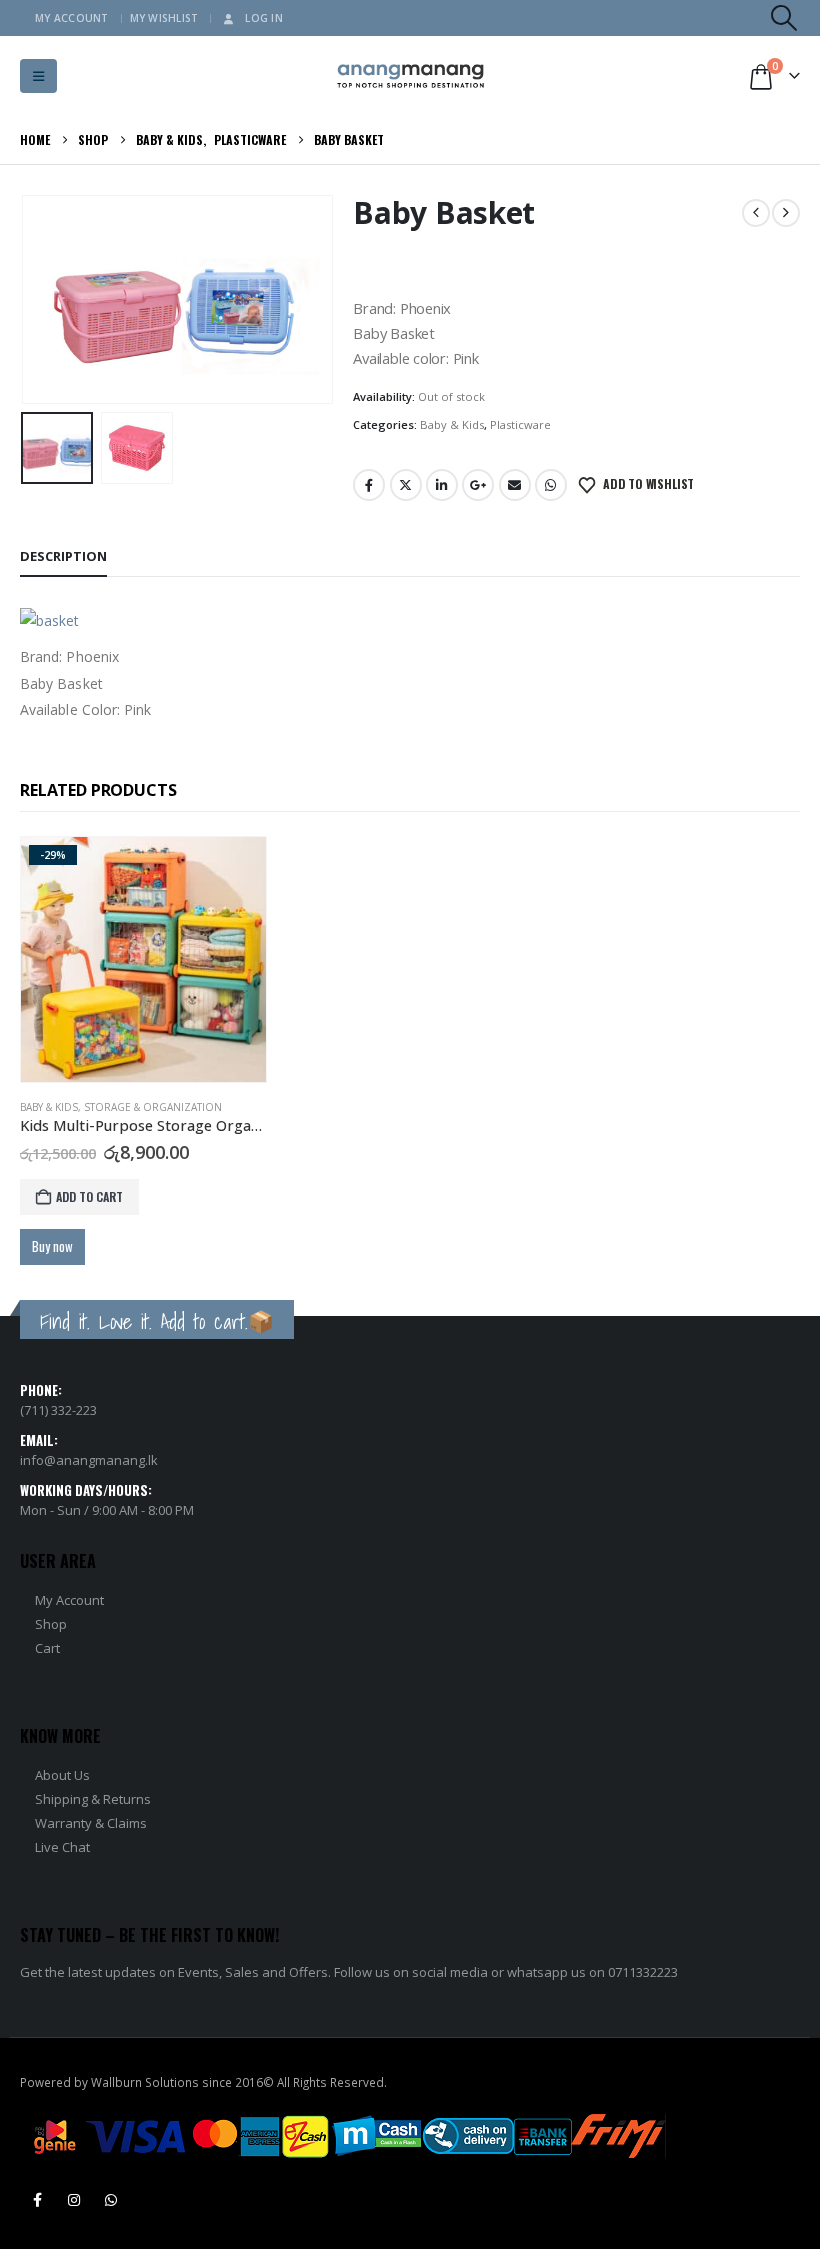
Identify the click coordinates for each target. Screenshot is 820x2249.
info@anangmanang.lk (89, 1460)
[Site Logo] (410, 76)
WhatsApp (551, 485)
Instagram (74, 2200)
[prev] (756, 213)
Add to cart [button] (89, 1196)
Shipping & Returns (93, 1799)
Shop (51, 1624)
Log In (264, 18)
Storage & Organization (153, 1107)
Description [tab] (63, 556)
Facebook (369, 485)
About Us (62, 1775)
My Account (72, 18)
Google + (478, 485)
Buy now (52, 1246)
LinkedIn (442, 485)
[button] (784, 18)
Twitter (406, 485)
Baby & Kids (452, 424)
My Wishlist (164, 18)
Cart (47, 1648)
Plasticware (520, 424)
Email (515, 485)
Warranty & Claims (91, 1823)
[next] (786, 213)
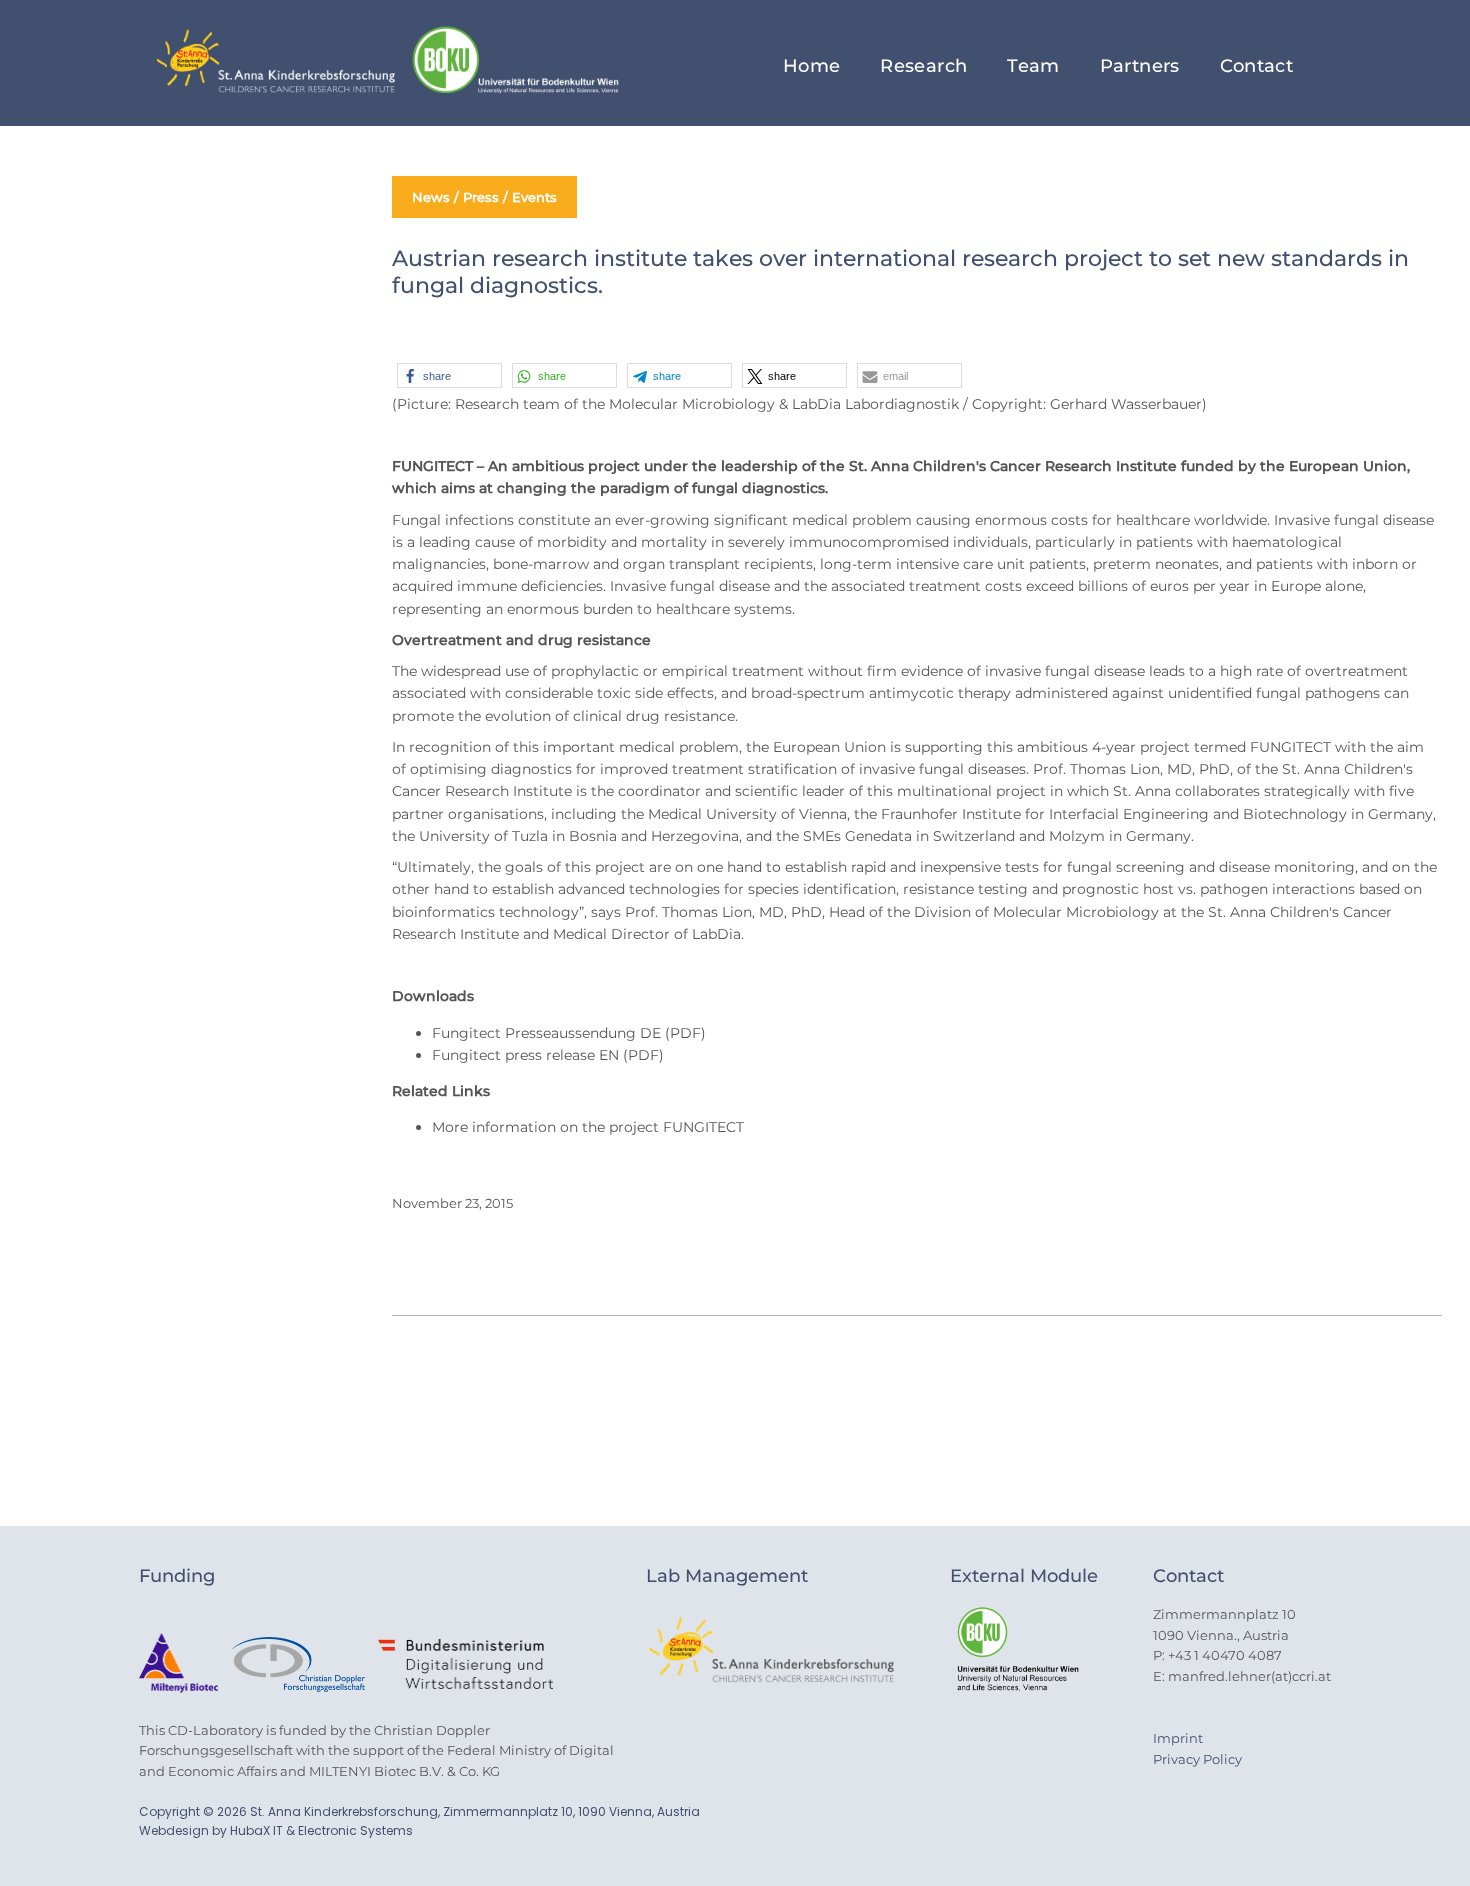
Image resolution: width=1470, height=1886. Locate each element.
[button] (449, 375)
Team (1033, 66)
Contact (1257, 66)
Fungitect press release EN (525, 1055)
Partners (1140, 66)
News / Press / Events (484, 197)
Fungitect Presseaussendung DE (546, 1033)
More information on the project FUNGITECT (588, 1127)
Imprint (1178, 1738)
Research (923, 66)
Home (811, 66)
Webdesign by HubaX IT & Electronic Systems (276, 1830)
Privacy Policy (1197, 1759)
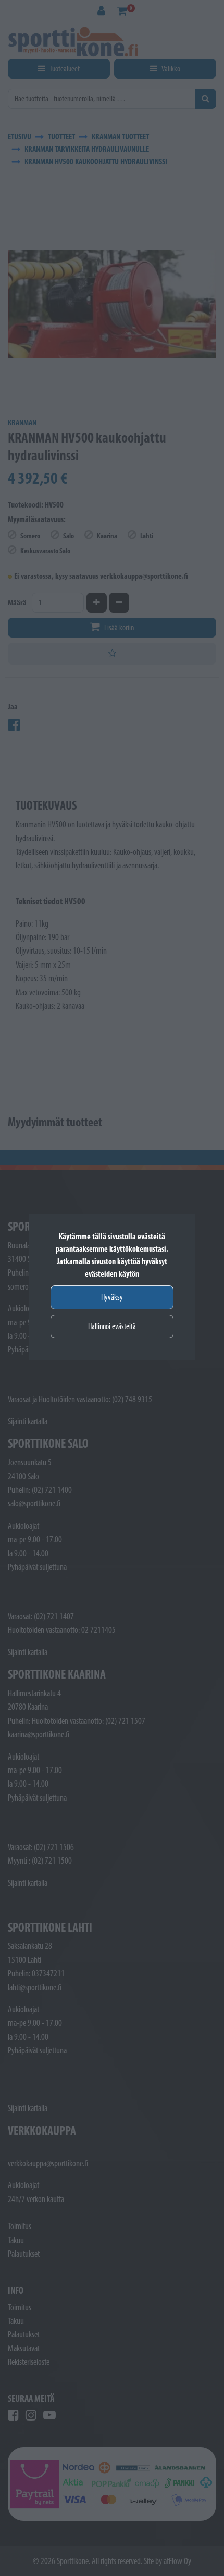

################

_Problem_. Your reply should hold every line of the material, unaltered, and not one picture.

_The answer_.
Identify the click coordinates for each target. Screenshot is 820x2249.
info@anangmanang.lk (89, 1460)
[Site Logo] (410, 76)
WhatsApp (551, 485)
Instagram (74, 2200)
[prev] (756, 213)
Add to cart [button] (89, 1196)
Shipping & Returns (93, 1799)
Shop (51, 1624)
Log In (264, 18)
Storage & Organization (153, 1107)
Description [tab] (63, 556)
Facebook (369, 485)
About Us (62, 1775)
My Account (72, 18)
Google + (478, 485)
Buy now (52, 1246)
LinkedIn (442, 485)
[button] (784, 18)
Twitter (406, 485)
Baby & Kids (452, 424)
My Wishlist (164, 18)
Cart (47, 1648)
Plasticware (520, 424)
Email (515, 485)
Warranty & Claims (91, 1823)
[next] (786, 213)
Image resolution: width=1470, height=1886. Locate each element.
[button] (449, 375)
Team (1033, 66)
Contact (1257, 66)
Fungitect press release EN (525, 1055)
Partners (1140, 66)
News / Press / Events (484, 197)
Fungitect Presseaussendung DE (546, 1033)
More information on the project FUNGITECT (588, 1127)
Imprint (1178, 1738)
Research (923, 66)
Home (811, 66)
Webdesign by HubaX IT & Electronic Systems (276, 1830)
Privacy Policy (1197, 1759)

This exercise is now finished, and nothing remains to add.